For any writer, it’s important to have a niche. An area of interest and/or expertise that you can fall back on and call your own. I’m really grateful that I have found that for myself. I love talking about wellness in all aspects of life: mental health, veganism/nutrition, and taking care of the environment and all living things. I love being able to share those passions and not feel tied to specific assignments and in the midst of it all, people have come to my blog and have stuck around. That’s still crazy to me.
The problem that arises is that as my viewership grows, I feel a greater responsibility to put out content every day that is compelling and worth reading. A new perspective on a current hot-button issue, or bringing attention to something I have strong opinions about.
The thing is, I overestimate my energy. When I have this new opportunity at the forefront of my mind, a place where my blog usually has been, this gets pushed to the sidelines. I feel like I slack off, the internal battle of typing out a full post every weekday but not wanting the post to be pointless. Quality over quantity, right?
Not when you have such an obsessive work ethic that once you’ve established a clear routine to follow and caliber of work you produce, anything short of that quota is failure. Very extreme and probably irrational, but I cannot deny that in whatever I do and write, I attach a sense of self-worth to it. That’s not an unfamiliar phenomenon for creative folks receiving criticism, but it backfires when it’s too high of a degree.

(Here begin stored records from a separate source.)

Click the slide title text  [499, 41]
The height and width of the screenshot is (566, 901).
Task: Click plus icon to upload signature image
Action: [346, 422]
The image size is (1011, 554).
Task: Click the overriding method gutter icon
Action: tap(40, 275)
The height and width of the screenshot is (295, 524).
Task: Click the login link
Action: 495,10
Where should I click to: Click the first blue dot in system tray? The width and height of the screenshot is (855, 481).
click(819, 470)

So I come here today, open and honest with everyone. It’s not easy balancing your life with mental illness thrown in the mix. Anxiety has a strong foothold in everything I do. It’s that sense of urgency, a fear of falling below expectations, of not doing enough, of disappointing yourself and others.

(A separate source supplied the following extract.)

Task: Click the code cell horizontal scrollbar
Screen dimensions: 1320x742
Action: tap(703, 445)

I talk very often about my depression because it’s something that is very constant in my life. Antidepressants usually keep me at my middle ground of not overly bad, but not great, a life jacket that keeps me from drowning. Anxiety, on the other hand, tends to be more sporadic. When you’re fairly high-functioning, I embody anxiety restlessness and a compulsion for order in every little detail. In stressful situations, I internalize everything so people often can’t tell when I’m panicking. A blessing and a curse.

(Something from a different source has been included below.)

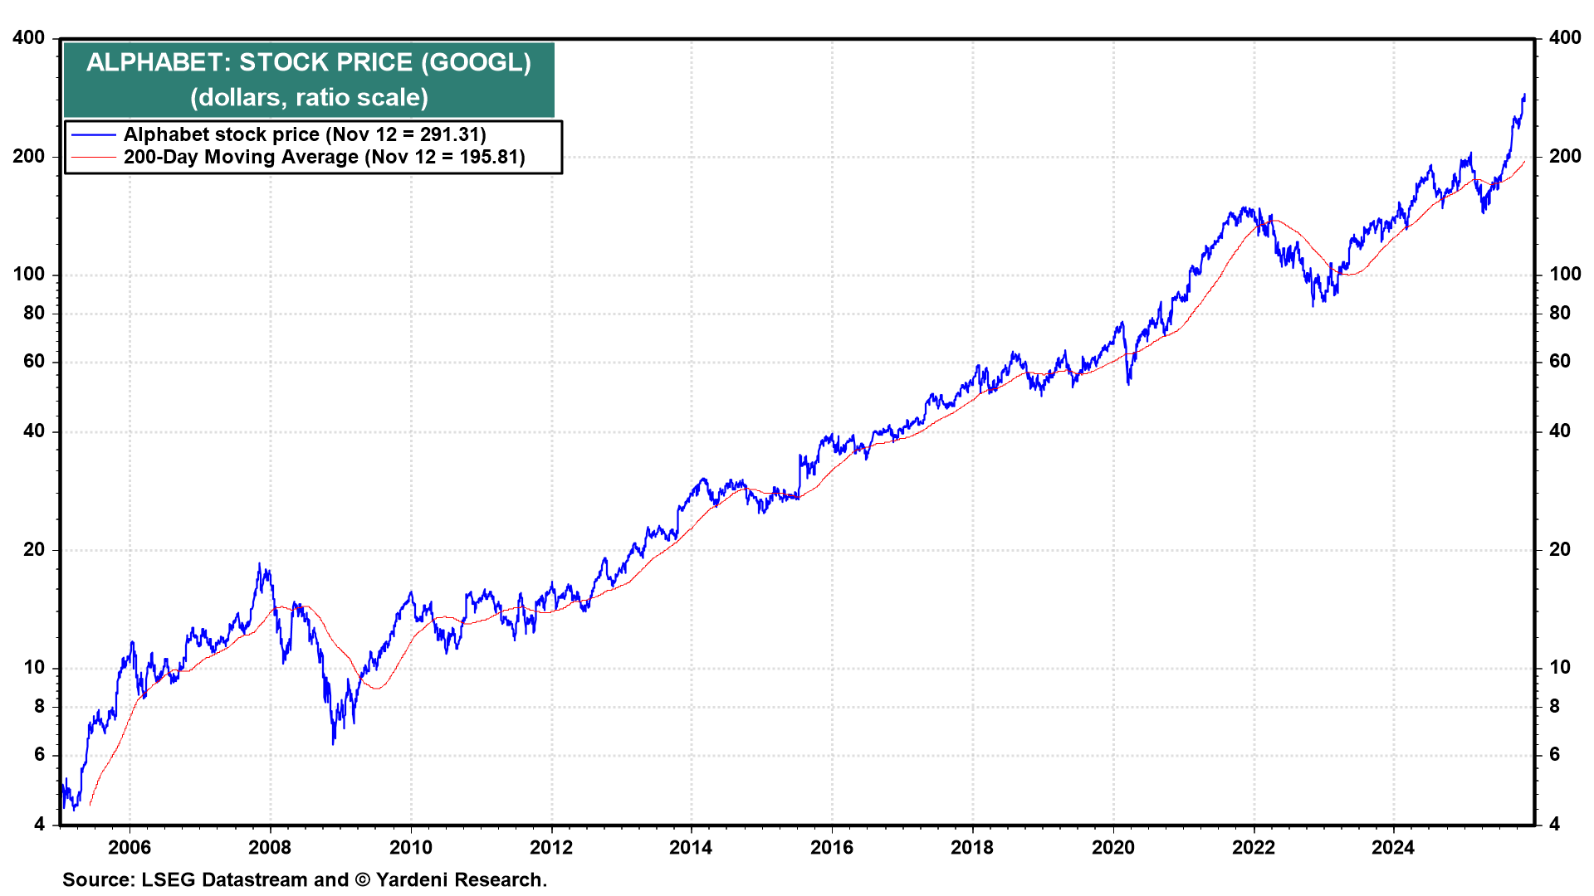Click the red line sample in legend

pyautogui.click(x=93, y=158)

I hope that when people come to this blog, they can take a break from a potentially hectic day. They can read something that takes their mind off of other racing thoughts. I put a lot of time and thought into what I share, and I hope that reflects in my content. My problem now is figuring out how to balance my energy devoted to work and here because yes, I do see this as a job rather than a side hobby. So stick with me as I learn how this routine might revamp how I approach this platform.
And while I’m here, I have a shameless plug for where most of my attention is going that, by the end of my shift, I am both exhausted but proud of the work I’ve accomplished. As of writing this post, I have two stories published online to be included in print. If anything, follow this link for anything else I might have written. I’ll also be more active on my Twitter account to help draw in some people to my work.
But through this whole learning experience, know that I’m not going anywhere. This is what I love to do. Has my first week been full of long days and coming home to zero motivation beyond finishing every book within my reach? Sure it has. And with that exhaustion comes an immediate need to take care of myself and make sure I don’t become completely drained. However, I don’t want to hold myself back either. See my dilemma? Not to mention summer college classes online? A German CLEP test in the coming months? My plate is full. But I wouldn’t have it any other way.